ObjectiveTo systematically review the efficacy of lamivudine (LAM) plus adefovir (ADV) versus entecavir (ETV) monotherapy for LAM-resistant chronic hepatitis B patients.
MethodsWe electronically searched databases including PubMed, The Cochrane Library (Issue 12, 2013), CBM, CNKI, VIP, WanFang Data from their inception to December 2013, to collect randomized controlled trials (RCTs) or cohort studies of LAM+ADV versus ETV for LAM-resistant chronic hepatitis B. Two reviewers independently screened literature according to the inclusion and exclusion criteria, extracted data and assessed the methodological quality of included studies. Then, meta-analysis was performed using RevMan 5.2 software.
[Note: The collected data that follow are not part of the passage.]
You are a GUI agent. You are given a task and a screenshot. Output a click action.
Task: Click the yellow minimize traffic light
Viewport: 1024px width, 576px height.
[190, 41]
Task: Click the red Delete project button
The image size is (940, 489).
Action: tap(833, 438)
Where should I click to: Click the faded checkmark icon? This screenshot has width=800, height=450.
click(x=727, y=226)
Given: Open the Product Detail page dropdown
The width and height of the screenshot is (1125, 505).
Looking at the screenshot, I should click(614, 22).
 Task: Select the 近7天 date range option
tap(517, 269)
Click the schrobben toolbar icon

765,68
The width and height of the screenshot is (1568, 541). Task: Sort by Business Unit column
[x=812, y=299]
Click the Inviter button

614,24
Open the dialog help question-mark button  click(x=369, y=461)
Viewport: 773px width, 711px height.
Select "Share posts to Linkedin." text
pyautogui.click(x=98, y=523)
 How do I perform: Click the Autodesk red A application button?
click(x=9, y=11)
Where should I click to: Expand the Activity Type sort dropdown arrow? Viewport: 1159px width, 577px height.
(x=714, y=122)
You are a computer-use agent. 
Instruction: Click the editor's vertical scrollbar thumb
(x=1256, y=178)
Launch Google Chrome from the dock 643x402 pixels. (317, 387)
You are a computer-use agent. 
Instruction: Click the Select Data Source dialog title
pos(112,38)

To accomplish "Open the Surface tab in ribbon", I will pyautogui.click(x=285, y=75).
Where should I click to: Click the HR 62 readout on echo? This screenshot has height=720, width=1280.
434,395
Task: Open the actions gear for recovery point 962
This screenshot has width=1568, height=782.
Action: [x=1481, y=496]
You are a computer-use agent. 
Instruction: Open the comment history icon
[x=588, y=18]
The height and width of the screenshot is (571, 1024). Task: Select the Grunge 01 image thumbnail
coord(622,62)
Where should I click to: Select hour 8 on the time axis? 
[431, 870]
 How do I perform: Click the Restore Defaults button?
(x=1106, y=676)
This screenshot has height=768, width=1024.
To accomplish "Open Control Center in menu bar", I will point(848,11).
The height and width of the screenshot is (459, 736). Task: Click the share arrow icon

ResultsA total of 13 RCTs and 5 cohort studies involving 1 336 patients were included. The results of meta-analyses of RCTs showed that:there were no significant differences between the LAM+ADV group and the ETV group in the negative rates of serum HBV-DNA (RR=1.00, 95%CI 0.91 to 1.10, P=0.94), HBeAg (RR=0.90, 95%CI 0.70 to 1.17, P=0.43), serum ALT recovery rate (RR=0.97, 95%CI 0.90 to 1.05, P=0.45) and serum HBeAg conversion rate (RR=0.71, 95%CI 0.40 to 1.24, P=0.22) at the 48th week. The results of meta-analyses of cohort studies showed that:there were no significant differences between the two groups in the negative rates of serum HBV-DNA (RR=1.37, 95% CI 0.91 to 2.06, P=0.13) and serum ALT recovery rate (RR=0.99, 95%CI 0.87 to 1.12, P=0.87), but the ETV group had higher serum HBeAg conversion rate (RR=0.24, 95% CI 0.07 to 0.79, P=0.02).
ConclusionCurrent evidence shows that the efficacy of LAM+ADV is similar to ETV at the 48th week for LAM-resistant chronic hepatitis B patients. Due to limited quality and quantity of the included studies, more high quality studies are needed to verify the above conclusion.